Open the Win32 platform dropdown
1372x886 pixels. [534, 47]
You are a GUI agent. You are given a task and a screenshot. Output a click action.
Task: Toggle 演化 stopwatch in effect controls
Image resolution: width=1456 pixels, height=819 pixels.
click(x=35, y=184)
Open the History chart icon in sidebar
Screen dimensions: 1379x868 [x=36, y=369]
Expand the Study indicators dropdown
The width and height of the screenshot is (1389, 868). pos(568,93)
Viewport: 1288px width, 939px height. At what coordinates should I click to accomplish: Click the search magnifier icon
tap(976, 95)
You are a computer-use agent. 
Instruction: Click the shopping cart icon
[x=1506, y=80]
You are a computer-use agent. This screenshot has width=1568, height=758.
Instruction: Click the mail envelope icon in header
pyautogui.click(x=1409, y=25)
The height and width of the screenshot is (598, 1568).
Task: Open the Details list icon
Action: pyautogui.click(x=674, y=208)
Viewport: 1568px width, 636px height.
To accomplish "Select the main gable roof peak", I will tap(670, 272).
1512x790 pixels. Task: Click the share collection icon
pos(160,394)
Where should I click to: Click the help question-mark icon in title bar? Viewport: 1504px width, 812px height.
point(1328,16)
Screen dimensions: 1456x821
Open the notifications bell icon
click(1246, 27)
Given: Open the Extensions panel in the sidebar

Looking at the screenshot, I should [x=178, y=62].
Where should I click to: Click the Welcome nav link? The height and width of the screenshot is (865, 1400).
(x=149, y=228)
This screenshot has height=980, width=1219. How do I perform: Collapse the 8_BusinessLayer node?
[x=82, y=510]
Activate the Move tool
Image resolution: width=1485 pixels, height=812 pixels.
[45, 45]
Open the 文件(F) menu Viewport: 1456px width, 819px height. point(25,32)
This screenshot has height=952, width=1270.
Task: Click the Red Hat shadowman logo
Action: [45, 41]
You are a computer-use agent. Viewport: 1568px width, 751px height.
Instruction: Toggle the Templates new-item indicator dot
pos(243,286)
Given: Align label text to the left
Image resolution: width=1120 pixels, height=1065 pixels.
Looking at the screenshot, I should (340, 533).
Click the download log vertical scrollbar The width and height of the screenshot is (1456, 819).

════════

Exactly as they stand above, write out all the entries again.

▸ ANSWER AREA
Open the Win32 platform dropdown
1372x886 pixels. [534, 47]
You are a GUI agent. You are given a task and a screenshot. Output a click action.
Task: Toggle 演化 stopwatch in effect controls
Image resolution: width=1456 pixels, height=819 pixels.
click(x=35, y=184)
Open the History chart icon in sidebar
Screen dimensions: 1379x868 [x=36, y=369]
Expand the Study indicators dropdown
The width and height of the screenshot is (1389, 868). pos(568,93)
Viewport: 1288px width, 939px height. At what coordinates should I click to accomplish: Click the search magnifier icon
tap(976, 95)
You are a computer-use agent. 
Instruction: Click the shopping cart icon
[x=1506, y=80]
You are a computer-use agent. This screenshot has width=1568, height=758.
Instruction: Click the mail envelope icon in header
pyautogui.click(x=1409, y=25)
The height and width of the screenshot is (598, 1568).
Task: Open the Details list icon
Action: pyautogui.click(x=674, y=208)
Viewport: 1568px width, 636px height.
To accomplish "Select the main gable roof peak", I will tap(670, 272).
1512x790 pixels. Task: Click the share collection icon
pos(160,394)
Where should I click to: Click the help question-mark icon in title bar? Viewport: 1504px width, 812px height.
point(1328,16)
Screen dimensions: 1456x821
Open the notifications bell icon
click(1246, 27)
Given: Open the Extensions panel in the sidebar

Looking at the screenshot, I should [x=178, y=62].
Where should I click to: Click the Welcome nav link? The height and width of the screenshot is (865, 1400).
(x=149, y=228)
This screenshot has height=980, width=1219. How do I perform: Collapse the 8_BusinessLayer node?
[x=82, y=510]
Activate the Move tool
Image resolution: width=1485 pixels, height=812 pixels.
[45, 45]
Open the 文件(F) menu Viewport: 1456px width, 819px height. point(25,32)
This screenshot has height=952, width=1270.
Task: Click the Red Hat shadowman logo
Action: [45, 41]
You are a computer-use agent. Viewport: 1568px width, 751px height.
Instruction: Toggle the Templates new-item indicator dot
pos(243,286)
Given: Align label text to the left
Image resolution: width=1120 pixels, height=1065 pixels.
Looking at the screenshot, I should (340, 533).
Click the download log vertical scrollbar The width and height of the screenshot is (1456, 819).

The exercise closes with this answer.